GIVEN RECORDS:
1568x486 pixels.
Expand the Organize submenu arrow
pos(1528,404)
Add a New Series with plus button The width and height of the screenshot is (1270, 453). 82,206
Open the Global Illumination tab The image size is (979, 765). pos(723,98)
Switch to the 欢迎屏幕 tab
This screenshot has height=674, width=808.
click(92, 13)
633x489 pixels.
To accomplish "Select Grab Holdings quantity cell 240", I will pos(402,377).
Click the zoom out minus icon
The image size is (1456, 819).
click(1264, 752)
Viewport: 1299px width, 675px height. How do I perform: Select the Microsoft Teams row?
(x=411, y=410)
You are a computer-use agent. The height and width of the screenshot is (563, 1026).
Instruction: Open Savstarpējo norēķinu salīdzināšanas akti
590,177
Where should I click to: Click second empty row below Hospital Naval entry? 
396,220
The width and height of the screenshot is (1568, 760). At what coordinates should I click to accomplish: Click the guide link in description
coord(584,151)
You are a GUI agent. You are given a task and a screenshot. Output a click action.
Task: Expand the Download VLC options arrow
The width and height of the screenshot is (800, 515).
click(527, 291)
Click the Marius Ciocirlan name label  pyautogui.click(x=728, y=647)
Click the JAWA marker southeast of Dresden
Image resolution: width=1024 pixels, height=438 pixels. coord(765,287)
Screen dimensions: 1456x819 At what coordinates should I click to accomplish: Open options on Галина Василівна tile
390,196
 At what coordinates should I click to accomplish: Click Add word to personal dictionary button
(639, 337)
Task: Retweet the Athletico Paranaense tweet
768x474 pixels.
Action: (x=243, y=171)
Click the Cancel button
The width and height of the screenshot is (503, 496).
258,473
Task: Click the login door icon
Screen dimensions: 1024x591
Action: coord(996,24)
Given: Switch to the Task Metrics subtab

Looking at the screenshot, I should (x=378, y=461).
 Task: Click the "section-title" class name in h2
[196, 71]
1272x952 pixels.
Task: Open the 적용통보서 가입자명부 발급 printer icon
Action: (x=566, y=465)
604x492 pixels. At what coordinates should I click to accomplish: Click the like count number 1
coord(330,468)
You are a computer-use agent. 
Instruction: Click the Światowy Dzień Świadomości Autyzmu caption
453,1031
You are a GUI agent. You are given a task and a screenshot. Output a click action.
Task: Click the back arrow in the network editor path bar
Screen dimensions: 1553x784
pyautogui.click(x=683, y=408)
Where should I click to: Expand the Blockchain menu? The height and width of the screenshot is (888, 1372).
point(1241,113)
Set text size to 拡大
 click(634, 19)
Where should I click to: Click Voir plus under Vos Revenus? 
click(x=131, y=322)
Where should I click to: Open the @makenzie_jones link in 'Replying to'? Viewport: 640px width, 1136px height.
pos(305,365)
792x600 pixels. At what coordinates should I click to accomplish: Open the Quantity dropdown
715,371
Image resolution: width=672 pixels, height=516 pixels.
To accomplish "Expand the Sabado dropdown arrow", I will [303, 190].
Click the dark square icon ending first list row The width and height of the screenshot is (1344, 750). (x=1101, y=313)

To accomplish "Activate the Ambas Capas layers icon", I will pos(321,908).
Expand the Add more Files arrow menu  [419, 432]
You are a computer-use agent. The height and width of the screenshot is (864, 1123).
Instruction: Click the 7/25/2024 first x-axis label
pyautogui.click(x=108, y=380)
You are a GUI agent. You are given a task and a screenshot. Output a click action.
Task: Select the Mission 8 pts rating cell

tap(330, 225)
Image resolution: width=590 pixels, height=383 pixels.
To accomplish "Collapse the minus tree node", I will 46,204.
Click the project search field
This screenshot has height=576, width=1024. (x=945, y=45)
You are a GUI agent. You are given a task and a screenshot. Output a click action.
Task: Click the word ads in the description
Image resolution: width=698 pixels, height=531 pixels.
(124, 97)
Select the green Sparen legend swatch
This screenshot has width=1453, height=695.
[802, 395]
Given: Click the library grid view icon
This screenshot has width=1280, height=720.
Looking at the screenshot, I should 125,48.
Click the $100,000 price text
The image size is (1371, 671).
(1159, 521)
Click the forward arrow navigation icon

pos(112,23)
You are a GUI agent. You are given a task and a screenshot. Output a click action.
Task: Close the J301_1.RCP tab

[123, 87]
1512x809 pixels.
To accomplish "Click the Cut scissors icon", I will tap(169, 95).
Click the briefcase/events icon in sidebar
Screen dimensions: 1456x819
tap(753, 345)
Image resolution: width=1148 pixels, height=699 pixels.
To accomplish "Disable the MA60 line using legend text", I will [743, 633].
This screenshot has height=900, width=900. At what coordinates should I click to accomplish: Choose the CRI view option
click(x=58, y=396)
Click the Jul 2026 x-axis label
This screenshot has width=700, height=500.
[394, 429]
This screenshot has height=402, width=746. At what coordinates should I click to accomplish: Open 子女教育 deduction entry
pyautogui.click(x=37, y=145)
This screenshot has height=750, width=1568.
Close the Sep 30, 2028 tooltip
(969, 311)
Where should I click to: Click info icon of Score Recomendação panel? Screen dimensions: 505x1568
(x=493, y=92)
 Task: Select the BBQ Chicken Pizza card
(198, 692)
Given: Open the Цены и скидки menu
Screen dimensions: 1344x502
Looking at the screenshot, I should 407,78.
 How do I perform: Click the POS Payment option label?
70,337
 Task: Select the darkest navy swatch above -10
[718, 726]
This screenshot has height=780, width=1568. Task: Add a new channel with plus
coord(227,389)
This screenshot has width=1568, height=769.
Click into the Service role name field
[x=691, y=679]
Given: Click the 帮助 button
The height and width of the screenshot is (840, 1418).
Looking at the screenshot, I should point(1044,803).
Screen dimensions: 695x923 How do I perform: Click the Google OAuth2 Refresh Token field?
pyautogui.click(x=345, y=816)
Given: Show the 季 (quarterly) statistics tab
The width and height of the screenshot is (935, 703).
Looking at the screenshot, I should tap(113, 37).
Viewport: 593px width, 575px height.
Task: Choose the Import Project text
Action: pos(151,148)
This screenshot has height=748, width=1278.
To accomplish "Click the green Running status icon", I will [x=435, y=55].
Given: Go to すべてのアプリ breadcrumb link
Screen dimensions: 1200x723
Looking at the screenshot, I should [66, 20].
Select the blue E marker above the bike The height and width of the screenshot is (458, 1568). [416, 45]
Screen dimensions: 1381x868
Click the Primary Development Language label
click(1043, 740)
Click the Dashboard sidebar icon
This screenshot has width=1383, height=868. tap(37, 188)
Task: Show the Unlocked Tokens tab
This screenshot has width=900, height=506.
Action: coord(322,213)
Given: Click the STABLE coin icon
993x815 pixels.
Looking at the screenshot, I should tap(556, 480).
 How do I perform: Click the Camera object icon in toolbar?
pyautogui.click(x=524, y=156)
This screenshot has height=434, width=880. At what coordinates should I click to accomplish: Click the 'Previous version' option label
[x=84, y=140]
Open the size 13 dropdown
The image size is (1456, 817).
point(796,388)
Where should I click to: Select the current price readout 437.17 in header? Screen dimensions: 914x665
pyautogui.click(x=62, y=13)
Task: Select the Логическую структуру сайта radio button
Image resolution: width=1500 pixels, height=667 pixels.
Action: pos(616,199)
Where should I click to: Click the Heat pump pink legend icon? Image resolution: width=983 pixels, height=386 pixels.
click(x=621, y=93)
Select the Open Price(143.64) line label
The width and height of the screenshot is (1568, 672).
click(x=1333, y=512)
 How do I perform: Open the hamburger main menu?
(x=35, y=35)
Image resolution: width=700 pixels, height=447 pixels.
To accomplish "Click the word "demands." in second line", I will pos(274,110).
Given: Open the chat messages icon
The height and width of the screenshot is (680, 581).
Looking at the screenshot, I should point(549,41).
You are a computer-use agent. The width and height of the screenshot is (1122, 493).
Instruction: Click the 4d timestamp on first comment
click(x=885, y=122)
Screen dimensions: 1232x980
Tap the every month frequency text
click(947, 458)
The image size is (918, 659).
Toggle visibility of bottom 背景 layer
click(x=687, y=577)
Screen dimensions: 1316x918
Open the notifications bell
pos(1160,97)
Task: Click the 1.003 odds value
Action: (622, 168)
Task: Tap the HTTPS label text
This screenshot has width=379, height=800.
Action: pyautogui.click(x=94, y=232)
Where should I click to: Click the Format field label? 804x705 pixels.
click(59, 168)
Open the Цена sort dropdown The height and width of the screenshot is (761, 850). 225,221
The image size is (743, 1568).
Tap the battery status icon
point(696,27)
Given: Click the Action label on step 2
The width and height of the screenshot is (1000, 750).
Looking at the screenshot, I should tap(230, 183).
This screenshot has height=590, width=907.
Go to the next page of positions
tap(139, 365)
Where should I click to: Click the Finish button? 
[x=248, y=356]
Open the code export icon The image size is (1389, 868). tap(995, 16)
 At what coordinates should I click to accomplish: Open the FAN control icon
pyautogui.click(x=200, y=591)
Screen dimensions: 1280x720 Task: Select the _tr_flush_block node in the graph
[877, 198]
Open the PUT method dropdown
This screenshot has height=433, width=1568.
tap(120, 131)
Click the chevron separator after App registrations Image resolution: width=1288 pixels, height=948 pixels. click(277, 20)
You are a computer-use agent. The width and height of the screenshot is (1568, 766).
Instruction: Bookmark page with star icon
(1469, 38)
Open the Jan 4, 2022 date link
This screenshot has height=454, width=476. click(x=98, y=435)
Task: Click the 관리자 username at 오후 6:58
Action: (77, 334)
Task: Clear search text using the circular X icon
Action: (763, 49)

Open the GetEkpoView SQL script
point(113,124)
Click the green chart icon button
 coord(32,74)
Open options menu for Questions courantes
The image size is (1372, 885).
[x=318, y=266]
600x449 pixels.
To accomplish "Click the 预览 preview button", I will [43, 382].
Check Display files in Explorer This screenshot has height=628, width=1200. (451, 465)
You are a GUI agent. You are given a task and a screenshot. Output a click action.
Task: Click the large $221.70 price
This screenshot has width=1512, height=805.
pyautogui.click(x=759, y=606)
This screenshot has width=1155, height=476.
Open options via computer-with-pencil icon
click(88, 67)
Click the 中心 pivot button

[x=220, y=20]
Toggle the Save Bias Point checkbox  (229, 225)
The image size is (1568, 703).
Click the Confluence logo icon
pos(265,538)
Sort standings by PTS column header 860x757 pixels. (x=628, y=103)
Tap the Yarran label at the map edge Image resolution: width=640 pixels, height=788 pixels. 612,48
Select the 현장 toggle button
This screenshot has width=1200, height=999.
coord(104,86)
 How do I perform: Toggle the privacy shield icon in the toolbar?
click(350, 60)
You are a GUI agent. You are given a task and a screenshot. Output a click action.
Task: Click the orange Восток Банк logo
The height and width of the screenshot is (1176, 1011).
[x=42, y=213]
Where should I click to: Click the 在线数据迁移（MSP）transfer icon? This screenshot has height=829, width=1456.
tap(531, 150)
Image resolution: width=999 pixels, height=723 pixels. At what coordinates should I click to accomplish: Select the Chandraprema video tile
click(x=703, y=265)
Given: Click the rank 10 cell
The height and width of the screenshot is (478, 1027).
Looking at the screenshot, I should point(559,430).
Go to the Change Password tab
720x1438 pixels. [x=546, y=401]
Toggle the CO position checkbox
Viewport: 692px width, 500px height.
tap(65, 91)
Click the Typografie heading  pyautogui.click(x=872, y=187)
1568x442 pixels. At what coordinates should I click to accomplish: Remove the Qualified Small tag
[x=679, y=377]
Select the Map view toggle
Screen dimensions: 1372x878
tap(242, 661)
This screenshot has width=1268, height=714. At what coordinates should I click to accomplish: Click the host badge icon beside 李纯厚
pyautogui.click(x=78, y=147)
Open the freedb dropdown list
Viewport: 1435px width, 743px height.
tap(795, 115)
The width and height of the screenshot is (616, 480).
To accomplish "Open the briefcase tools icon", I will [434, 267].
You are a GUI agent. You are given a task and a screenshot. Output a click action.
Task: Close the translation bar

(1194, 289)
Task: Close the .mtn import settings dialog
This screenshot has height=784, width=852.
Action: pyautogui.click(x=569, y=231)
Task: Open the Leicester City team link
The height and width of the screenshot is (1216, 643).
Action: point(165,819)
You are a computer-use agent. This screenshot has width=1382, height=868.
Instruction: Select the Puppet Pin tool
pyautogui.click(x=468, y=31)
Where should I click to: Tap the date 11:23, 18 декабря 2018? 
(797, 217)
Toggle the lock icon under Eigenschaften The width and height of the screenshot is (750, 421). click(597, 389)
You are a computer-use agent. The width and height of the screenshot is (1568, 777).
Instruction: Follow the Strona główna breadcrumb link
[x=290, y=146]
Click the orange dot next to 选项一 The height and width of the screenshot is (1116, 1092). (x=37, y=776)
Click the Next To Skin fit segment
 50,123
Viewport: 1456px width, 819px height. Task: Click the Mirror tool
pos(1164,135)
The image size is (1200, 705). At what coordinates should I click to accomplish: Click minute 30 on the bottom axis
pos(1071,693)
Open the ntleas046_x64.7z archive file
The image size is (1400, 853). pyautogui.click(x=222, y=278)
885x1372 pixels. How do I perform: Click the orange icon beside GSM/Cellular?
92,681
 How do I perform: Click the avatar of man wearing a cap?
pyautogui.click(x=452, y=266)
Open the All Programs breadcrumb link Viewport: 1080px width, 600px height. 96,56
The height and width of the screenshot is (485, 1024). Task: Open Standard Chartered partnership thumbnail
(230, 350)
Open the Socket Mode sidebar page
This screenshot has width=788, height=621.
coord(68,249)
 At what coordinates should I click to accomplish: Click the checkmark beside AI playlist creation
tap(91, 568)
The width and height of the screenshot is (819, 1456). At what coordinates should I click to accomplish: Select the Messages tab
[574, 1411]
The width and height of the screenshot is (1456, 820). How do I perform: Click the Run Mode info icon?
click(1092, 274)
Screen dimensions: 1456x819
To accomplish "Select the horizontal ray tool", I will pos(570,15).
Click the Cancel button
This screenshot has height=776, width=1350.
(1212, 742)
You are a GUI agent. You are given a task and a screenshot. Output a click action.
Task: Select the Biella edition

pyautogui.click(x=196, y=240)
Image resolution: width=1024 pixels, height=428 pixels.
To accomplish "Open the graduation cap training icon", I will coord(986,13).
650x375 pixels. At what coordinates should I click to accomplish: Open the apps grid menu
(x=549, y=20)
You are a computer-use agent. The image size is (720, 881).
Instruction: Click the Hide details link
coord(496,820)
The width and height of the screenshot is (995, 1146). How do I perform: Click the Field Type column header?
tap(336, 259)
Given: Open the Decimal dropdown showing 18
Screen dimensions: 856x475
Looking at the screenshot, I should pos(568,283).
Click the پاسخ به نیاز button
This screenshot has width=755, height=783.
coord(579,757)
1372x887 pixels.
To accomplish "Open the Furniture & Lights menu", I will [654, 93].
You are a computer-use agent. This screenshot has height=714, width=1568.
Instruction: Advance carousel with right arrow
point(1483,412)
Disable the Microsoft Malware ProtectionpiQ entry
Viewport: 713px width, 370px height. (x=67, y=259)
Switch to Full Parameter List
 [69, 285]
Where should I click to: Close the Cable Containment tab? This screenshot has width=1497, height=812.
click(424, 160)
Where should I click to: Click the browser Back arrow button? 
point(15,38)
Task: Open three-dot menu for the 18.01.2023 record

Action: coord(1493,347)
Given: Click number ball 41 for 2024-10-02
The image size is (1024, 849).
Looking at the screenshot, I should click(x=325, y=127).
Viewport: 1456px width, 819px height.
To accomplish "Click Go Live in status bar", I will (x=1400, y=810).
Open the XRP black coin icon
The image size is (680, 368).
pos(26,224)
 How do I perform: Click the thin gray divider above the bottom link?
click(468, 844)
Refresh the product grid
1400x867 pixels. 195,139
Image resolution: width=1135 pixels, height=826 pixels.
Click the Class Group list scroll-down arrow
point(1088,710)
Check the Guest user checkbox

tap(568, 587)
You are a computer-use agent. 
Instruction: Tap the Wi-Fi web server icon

AIM:
Please copy the lines from the very first one through the line that contains "Open the Global", both included, changing "plus button" to "add icon" and leaving everything else unchanged.

ANSWER FOR THE TASK:
1568x486 pixels.
Expand the Organize submenu arrow
pos(1528,404)
Add a New Series with add icon The width and height of the screenshot is (1270, 453). 82,206
Open the Global Illumination tab The image size is (979, 765). pos(723,98)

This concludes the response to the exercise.